I’ve also read a lot recently about the impact of freelancing and self-employment on mental health, but for me personally it’s always helped far more than it hinders. Of course, it’s really easy to fall into the trap of isolating yourself and not leaving the house or getting out of your pyjamas for a week, but working to my own agenda definitely helps me manage both my mental health and my creative process.

I’ve never been someone who has my best, most creative ideas between 9am and 5pm anyway, mental illness or no mental illness! I think it’s just about understanding how you work best, and not being too hard on yourself when you have a bad day.

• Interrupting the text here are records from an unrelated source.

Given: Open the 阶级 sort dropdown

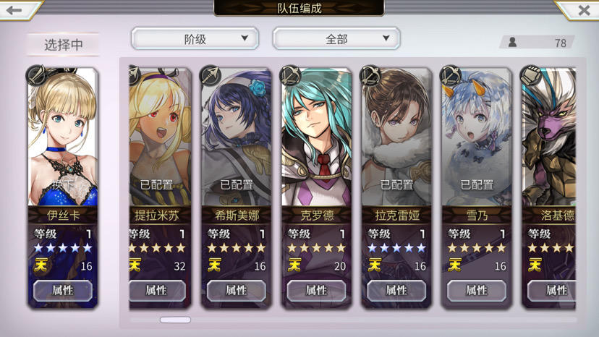Looking at the screenshot, I should click(195, 38).
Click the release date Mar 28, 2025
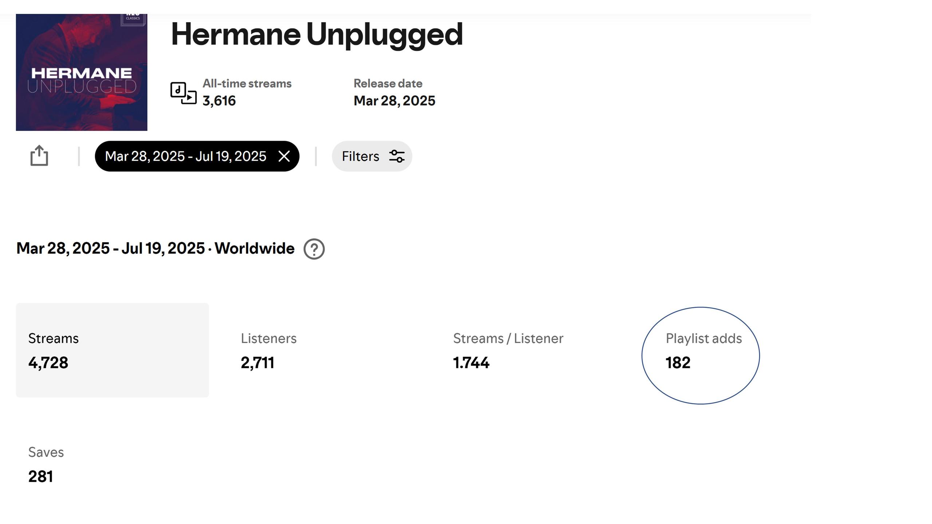The width and height of the screenshot is (932, 524). point(394,101)
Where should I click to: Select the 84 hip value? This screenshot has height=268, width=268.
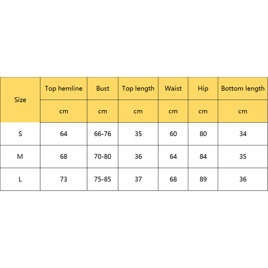[x=203, y=156]
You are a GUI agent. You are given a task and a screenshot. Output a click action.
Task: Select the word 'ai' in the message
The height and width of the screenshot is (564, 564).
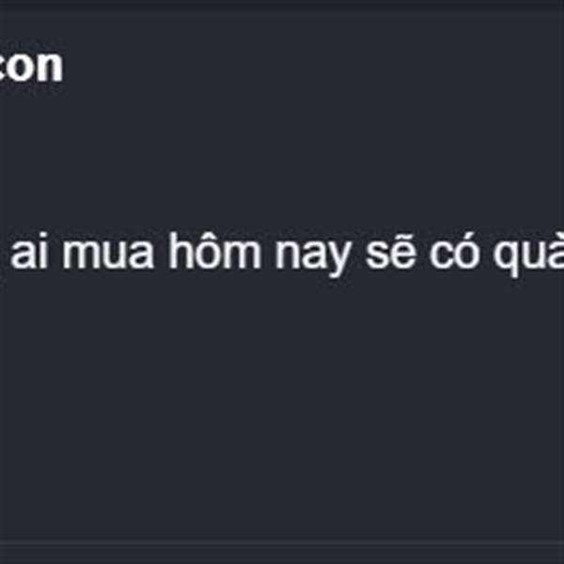29,251
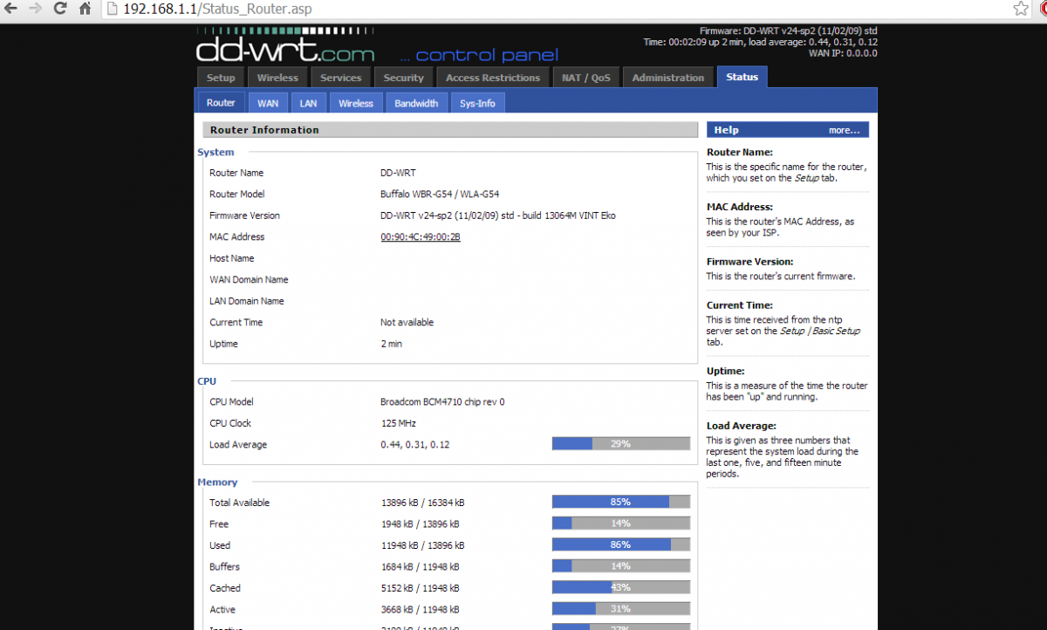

Get up, get washed, get dressed, work at a proper desk, and eat proper meals whenever you feel able to. Don’t beat yourself up when you can’t. Make time for whatever makes you feel better, even if some days that’s sitting in bed devouring a packet of chocolate biscuits and binge-watching Netflix.

In fact, just generally be kinder to yourself. That’s advice that’s easier to give than to take – I’m very much still working on it! I think creative people generally have a tendency to be perfectionists, and to pile the pressure on themselves. I know I’m definitely at my least creative when I’m sat staring at a blank screen (or Tweetdeck, which is worse!) yelling at myself for being useless and pathetic, and to get the fuck on with it. There’s literally no time when that has ever helped.

I once almost cancelled a massage because I had a deadline looming and was feeling completely blocked about the article I was trying to work on. In the end, I realised I wasn’t getting anything done anyway and went for the massage – I drafted the entire article in my head while laying in the salon being pampered for an hour, came home and wrote it up without a problem. Self-care works!